Proceeds and losses from the sale of stock and certain other property are known as capital gains and losses. Taxpayers who make money on the sale of stock are required to report that gain and pay taxes on it. Taxpayers who suffer a loss on the sale of stock may deduct a portion of the loss up to a specified dollar amount from their income. Typically, the amount of this loss must be reduced, or offset, by any capital gains.
Obtain Form 8949 for Form 1040. This form can be downloaded from the Internal Revenue Service website. Tax software should ask you if you have any capital gains or losses to report.
Determine whether your stock was a long-term or short-term holding. Stocks held less than one year are classified as short-term holdings.
Fill out the information about your particular stock in part I of Form 8949 if the stock was held short term and part II if the stock was held long term. You will need to know the date you purchased the stock, the amount you paid for the stock, the date you sold the stock and the amount you received when the stock was sold. The totals on page one and two of Form 8949 will carry over to Schedule D.

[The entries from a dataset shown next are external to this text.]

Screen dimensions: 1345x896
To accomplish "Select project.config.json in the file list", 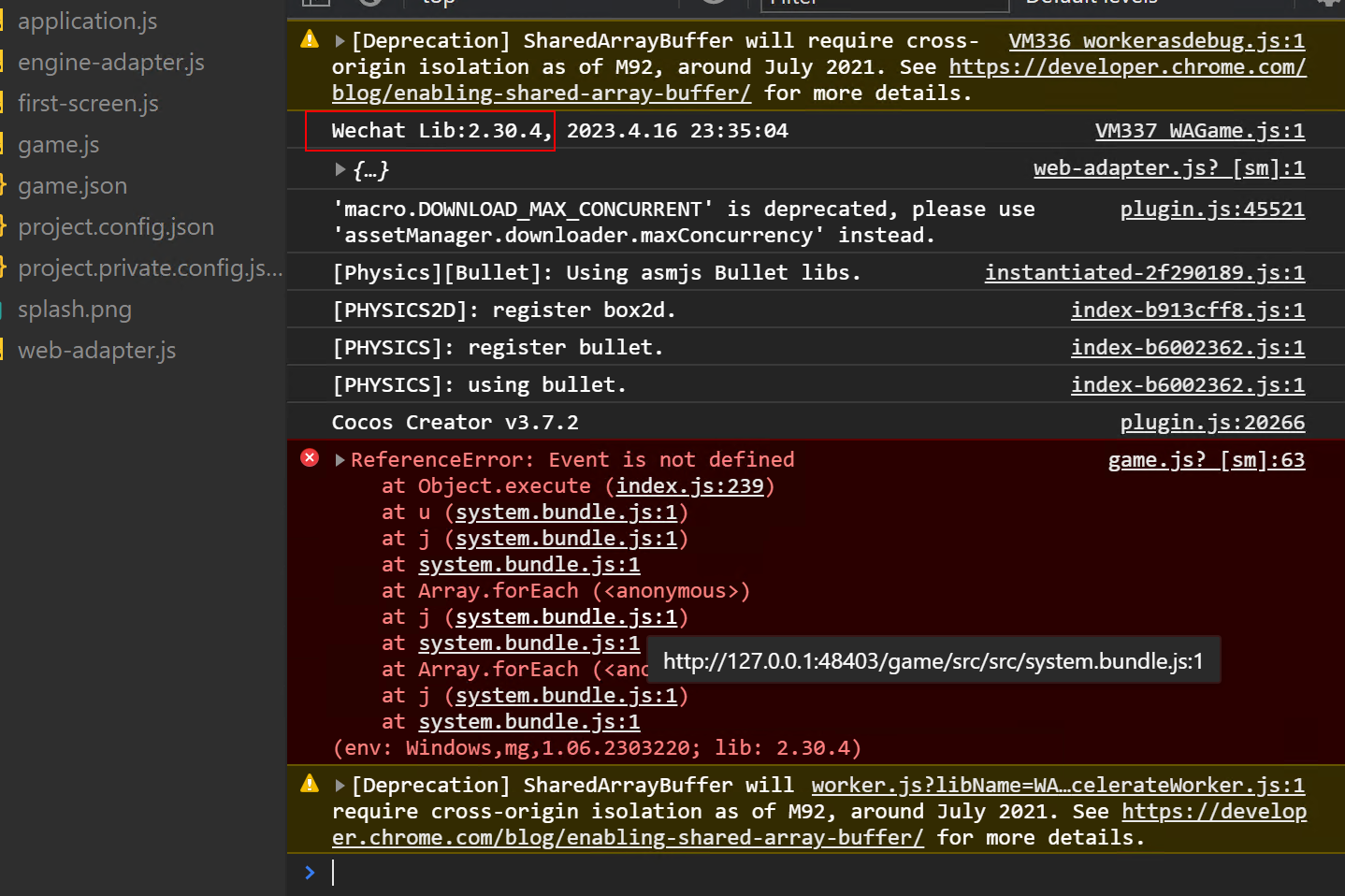I will pos(116,227).
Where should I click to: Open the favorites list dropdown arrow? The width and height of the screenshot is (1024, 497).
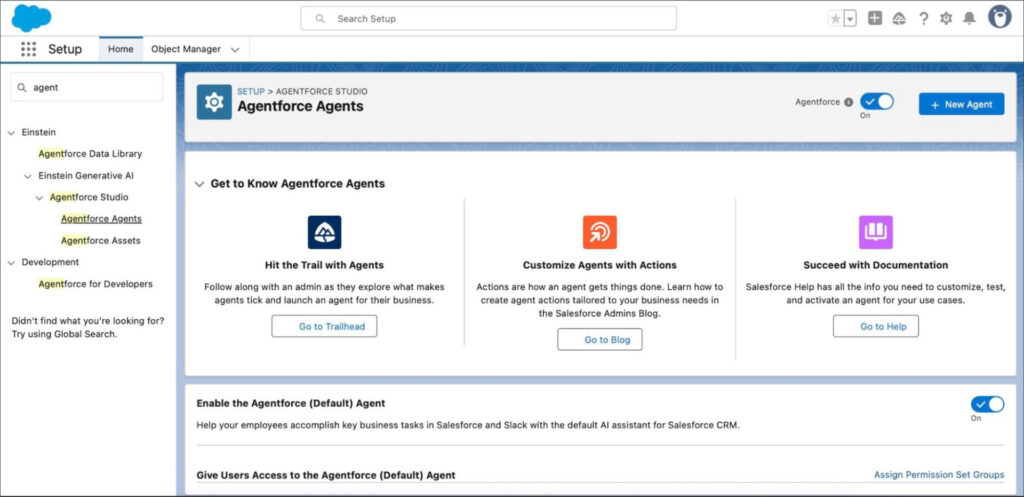coord(850,18)
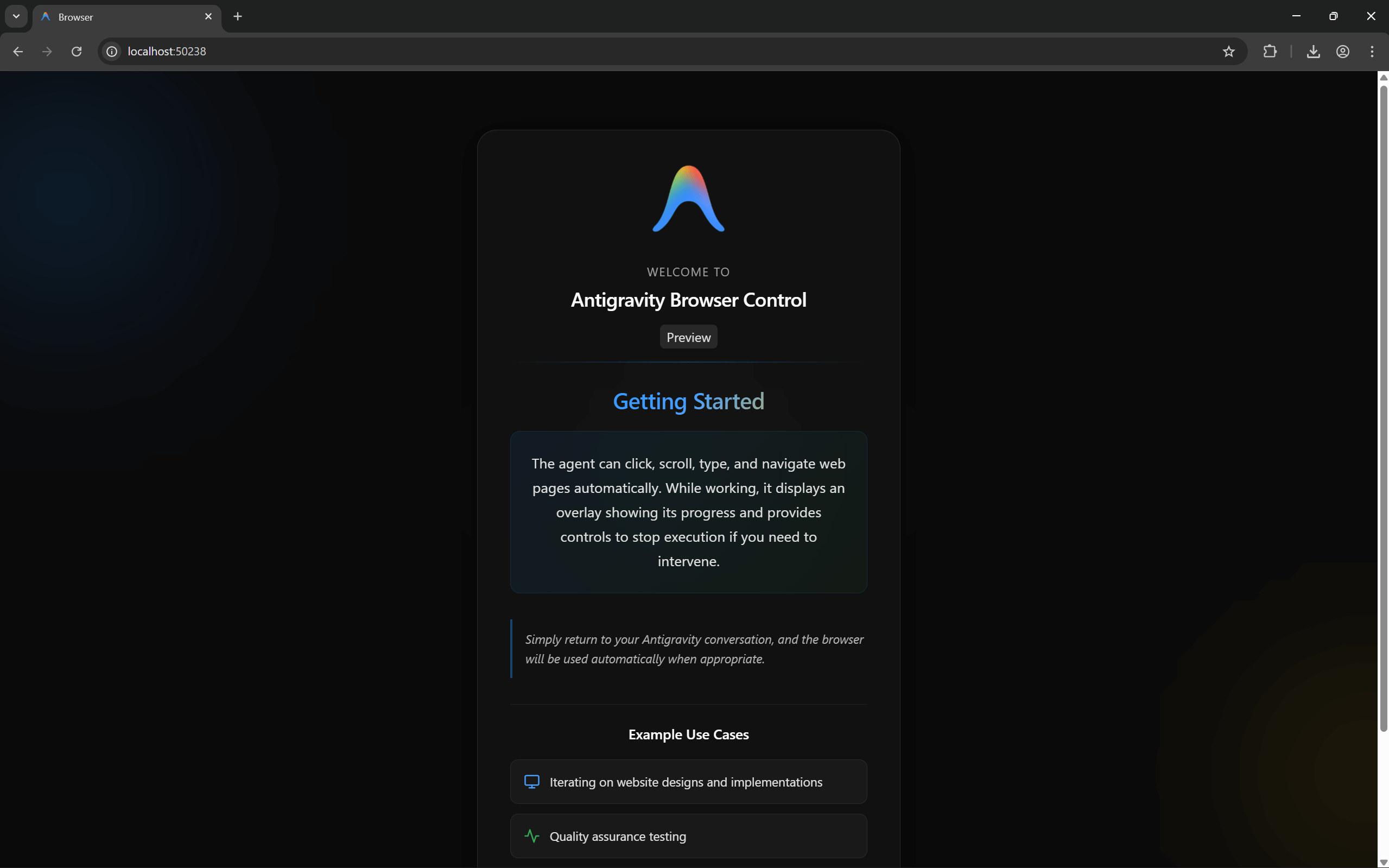The width and height of the screenshot is (1389, 868).
Task: Click the pulse icon beside Quality assurance
Action: click(x=531, y=837)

Follow the instructions on the Schedule D to finish computing the total amount of your loss and the amount of the loss you can claim in the current year. There is a limit to the amount of capital loss that can be claimed in a given tax year. You may carry over any unclaimed loss for use in future tax years.
Record the amount of loss calculated on line 21 of Schedule D and on line 13 (capital gains and losses section) of Form 1040.
When adding the first several lines on Form 1040 to arrive at your total income, deduct the amount of the loss you reported on line 13 as a capital loss.
The Schedule D from has a front and back side. Make sure you complete both sides of the form.
Note that the line numbers on forms are subject to change.